**Exercise directions**
The answer must be one number: how many lines of the records contain "width".
*** Opening of Data provided ***
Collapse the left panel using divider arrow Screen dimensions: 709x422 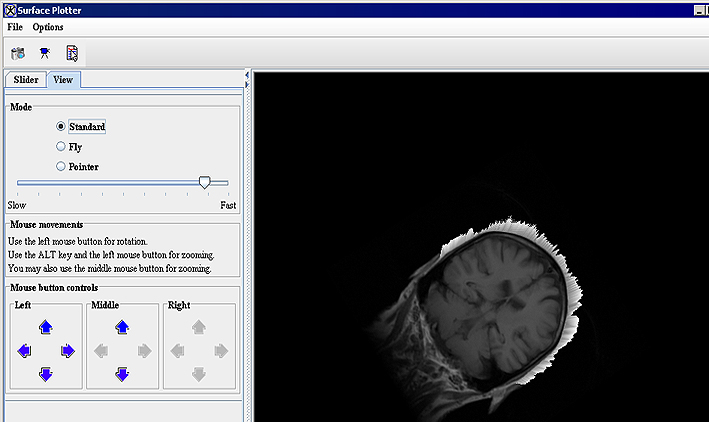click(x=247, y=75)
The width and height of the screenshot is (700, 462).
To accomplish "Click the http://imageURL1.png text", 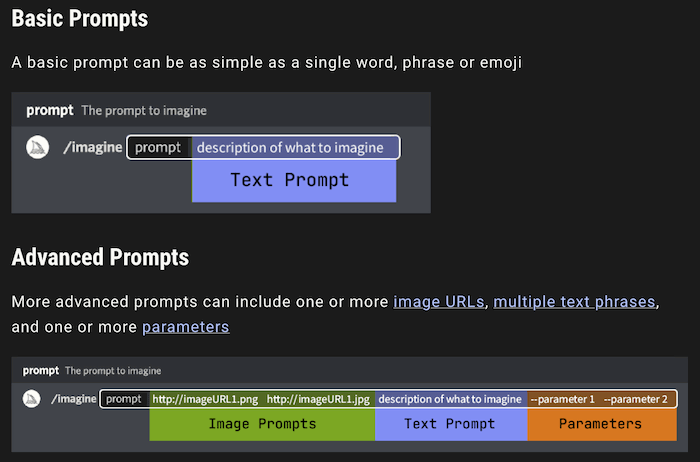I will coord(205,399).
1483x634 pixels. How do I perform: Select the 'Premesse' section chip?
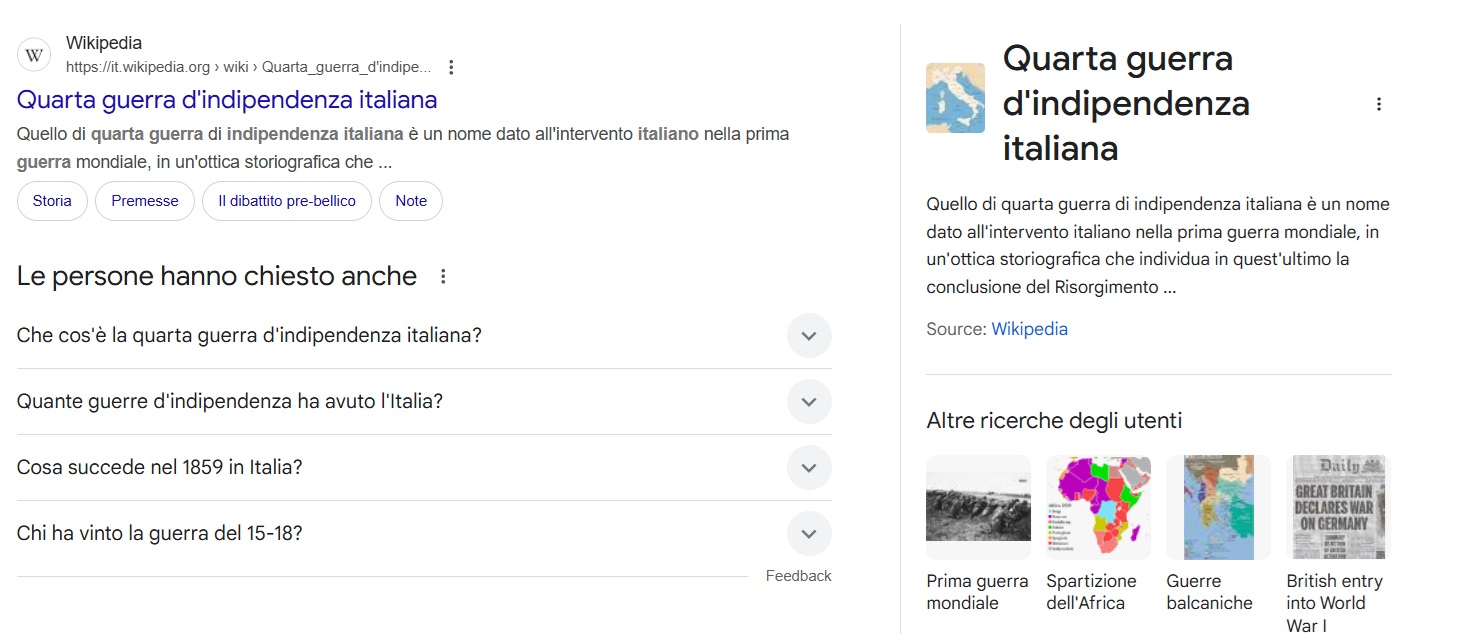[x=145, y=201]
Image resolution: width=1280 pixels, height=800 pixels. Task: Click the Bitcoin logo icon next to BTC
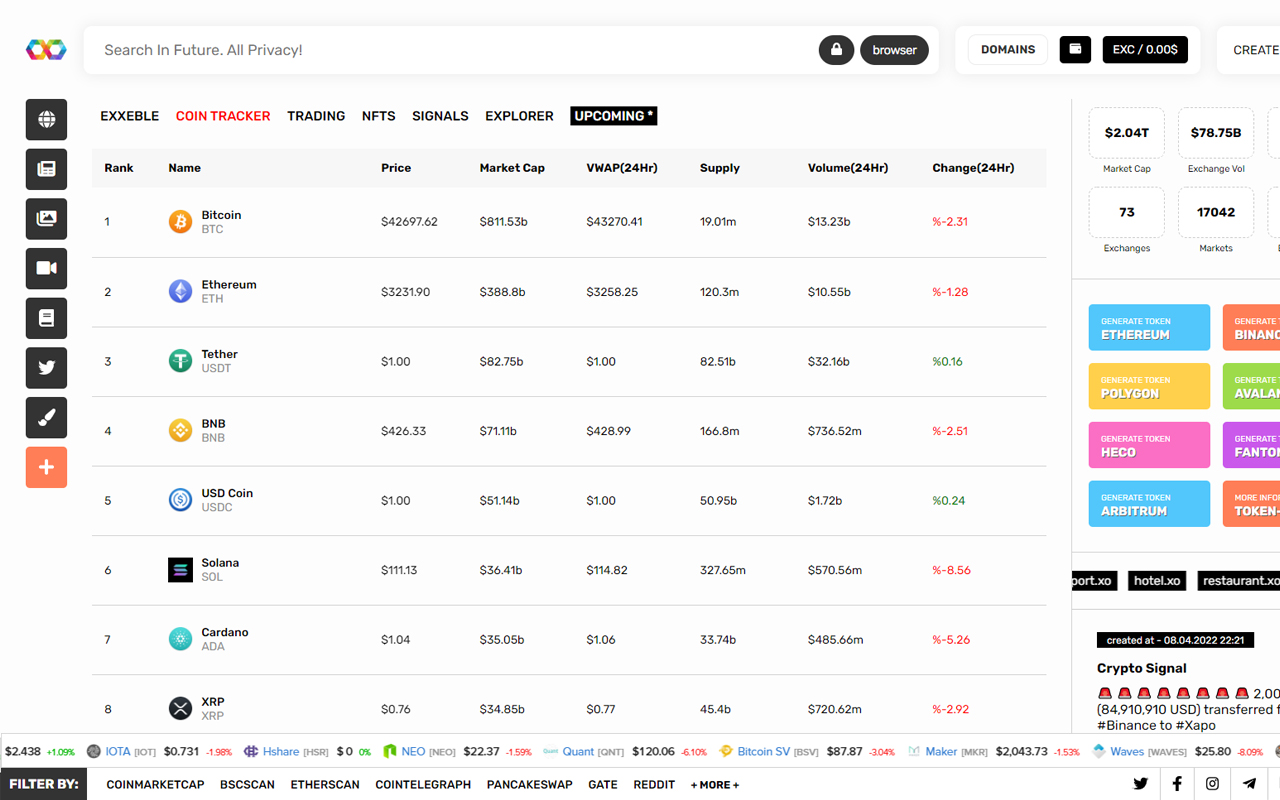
*** Close of Data provided ***
**Solution to the exercise**
2